* Aim of the exercise
Lay out the lines from the one with "Task: Click the tall red candle below 130.96" through the one with "pyautogui.click(x=686, y=64)" as a Markdown table with the columns Row and Line, skipping any blank lines. Include only those lines.

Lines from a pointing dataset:
-=-=-

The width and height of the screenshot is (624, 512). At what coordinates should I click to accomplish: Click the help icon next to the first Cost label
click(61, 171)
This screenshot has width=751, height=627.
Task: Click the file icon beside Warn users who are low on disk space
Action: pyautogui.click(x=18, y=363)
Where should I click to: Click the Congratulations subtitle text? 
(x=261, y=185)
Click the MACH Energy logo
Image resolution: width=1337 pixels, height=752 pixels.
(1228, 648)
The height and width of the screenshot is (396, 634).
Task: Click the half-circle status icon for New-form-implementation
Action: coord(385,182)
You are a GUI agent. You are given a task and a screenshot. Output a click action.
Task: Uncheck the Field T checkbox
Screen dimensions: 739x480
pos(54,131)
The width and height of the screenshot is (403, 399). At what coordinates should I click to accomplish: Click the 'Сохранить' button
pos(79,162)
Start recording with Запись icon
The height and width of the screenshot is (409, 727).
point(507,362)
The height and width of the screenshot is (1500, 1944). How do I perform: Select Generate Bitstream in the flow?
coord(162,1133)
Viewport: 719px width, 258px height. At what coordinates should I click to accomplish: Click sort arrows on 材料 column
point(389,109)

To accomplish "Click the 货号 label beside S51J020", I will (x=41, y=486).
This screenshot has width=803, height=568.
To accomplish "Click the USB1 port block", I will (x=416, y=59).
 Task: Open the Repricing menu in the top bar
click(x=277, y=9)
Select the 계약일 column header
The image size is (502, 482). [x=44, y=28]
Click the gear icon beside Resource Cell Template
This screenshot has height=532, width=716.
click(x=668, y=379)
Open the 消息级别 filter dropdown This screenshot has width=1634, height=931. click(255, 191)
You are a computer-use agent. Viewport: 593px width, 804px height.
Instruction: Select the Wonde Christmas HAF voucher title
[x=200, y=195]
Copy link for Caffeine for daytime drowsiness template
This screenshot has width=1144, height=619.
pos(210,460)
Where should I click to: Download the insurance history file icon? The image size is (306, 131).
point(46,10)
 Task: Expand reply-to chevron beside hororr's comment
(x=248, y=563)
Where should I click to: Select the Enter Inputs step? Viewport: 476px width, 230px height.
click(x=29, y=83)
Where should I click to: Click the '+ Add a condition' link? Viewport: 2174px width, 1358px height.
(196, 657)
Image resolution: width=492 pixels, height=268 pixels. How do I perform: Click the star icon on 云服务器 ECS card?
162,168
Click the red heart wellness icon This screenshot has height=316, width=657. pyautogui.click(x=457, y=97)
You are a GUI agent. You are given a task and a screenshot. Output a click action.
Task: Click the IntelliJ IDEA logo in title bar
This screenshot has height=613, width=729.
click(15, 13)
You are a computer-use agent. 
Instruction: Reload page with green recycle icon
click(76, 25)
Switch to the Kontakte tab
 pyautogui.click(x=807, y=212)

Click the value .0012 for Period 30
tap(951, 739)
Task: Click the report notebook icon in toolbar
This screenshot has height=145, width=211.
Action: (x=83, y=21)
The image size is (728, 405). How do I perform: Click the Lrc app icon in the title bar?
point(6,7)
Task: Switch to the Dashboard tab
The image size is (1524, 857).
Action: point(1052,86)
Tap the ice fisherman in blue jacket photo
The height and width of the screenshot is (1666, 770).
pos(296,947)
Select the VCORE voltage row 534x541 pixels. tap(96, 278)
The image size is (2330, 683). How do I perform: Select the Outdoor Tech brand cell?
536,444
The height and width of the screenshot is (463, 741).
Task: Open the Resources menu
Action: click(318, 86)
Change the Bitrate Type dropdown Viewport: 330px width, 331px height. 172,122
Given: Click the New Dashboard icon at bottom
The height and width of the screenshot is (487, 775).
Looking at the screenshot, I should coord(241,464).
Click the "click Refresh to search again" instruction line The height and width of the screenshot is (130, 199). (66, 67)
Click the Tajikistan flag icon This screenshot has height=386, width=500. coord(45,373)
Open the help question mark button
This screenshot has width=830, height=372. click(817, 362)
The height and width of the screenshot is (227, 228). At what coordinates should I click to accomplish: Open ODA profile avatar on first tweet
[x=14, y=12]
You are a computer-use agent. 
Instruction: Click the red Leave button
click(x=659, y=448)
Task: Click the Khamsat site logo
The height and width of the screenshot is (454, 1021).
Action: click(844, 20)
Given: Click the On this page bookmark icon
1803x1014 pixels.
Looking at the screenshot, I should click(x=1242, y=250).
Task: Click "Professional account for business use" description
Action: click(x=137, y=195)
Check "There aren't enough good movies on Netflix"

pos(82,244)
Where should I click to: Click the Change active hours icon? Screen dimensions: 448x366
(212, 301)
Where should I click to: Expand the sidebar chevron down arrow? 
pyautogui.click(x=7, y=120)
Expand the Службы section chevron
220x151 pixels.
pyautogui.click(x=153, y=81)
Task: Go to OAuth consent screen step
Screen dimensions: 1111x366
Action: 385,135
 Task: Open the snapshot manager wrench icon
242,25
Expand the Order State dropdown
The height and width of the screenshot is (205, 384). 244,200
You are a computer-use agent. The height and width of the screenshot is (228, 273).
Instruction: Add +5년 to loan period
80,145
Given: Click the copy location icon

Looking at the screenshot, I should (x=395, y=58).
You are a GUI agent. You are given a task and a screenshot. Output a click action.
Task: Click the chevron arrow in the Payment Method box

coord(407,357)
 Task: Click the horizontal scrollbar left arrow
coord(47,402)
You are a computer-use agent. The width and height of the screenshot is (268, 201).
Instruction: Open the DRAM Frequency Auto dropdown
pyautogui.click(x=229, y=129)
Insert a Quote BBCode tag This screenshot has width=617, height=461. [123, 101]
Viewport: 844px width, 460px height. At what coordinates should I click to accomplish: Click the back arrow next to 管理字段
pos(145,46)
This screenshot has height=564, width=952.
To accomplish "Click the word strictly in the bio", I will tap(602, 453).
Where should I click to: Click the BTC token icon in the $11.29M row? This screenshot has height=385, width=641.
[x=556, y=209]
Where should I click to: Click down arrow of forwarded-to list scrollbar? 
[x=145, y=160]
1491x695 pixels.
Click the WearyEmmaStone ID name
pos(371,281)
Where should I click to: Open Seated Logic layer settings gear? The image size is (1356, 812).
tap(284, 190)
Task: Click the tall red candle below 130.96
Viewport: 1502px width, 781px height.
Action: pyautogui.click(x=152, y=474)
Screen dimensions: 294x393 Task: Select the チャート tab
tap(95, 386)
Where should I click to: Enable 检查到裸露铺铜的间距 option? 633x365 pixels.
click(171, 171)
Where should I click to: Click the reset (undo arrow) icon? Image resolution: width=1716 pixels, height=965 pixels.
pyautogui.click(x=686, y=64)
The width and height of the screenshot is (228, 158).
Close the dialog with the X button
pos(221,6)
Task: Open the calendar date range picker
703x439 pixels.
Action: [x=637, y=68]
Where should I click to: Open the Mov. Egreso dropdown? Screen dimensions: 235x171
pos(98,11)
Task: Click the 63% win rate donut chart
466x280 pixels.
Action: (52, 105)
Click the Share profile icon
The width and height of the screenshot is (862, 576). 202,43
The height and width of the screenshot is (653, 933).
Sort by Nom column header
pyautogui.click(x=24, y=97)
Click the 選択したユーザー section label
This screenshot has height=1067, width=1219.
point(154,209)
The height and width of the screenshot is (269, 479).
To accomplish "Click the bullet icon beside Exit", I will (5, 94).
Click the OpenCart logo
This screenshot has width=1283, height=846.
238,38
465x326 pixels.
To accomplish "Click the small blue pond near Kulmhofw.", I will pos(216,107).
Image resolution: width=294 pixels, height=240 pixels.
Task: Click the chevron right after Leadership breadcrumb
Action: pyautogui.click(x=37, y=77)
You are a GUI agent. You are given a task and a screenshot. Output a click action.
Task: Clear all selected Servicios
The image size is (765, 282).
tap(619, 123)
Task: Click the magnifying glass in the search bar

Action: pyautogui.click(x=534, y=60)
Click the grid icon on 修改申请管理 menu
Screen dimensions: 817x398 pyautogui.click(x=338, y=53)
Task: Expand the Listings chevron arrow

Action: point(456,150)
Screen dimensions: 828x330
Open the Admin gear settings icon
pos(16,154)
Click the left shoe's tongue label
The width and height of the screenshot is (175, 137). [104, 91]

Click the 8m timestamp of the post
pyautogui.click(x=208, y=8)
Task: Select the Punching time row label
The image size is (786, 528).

-=-=-

* Exercise output
| Row | Line |
|---|---|
| 1 | Task: Click the tall red candle below 130.96 |
| 2 | Viewport: 1502px width, 781px height. |
| 3 | Action: pyautogui.click(x=152, y=474) |
| 4 | Screen dimensions: 294x393 Task: Select the チャート tab |
| 5 | tap(95, 386) |
| 6 | Where should I click to: Enable 检查到裸露铺铜的间距 option? 633x365 pixels. |
| 7 | click(171, 171) |
| 8 | Where should I click to: Click the reset (undo arrow) icon? Image resolution: width=1716 pixels, height=965 pixels. |
| 9 | pyautogui.click(x=686, y=64) |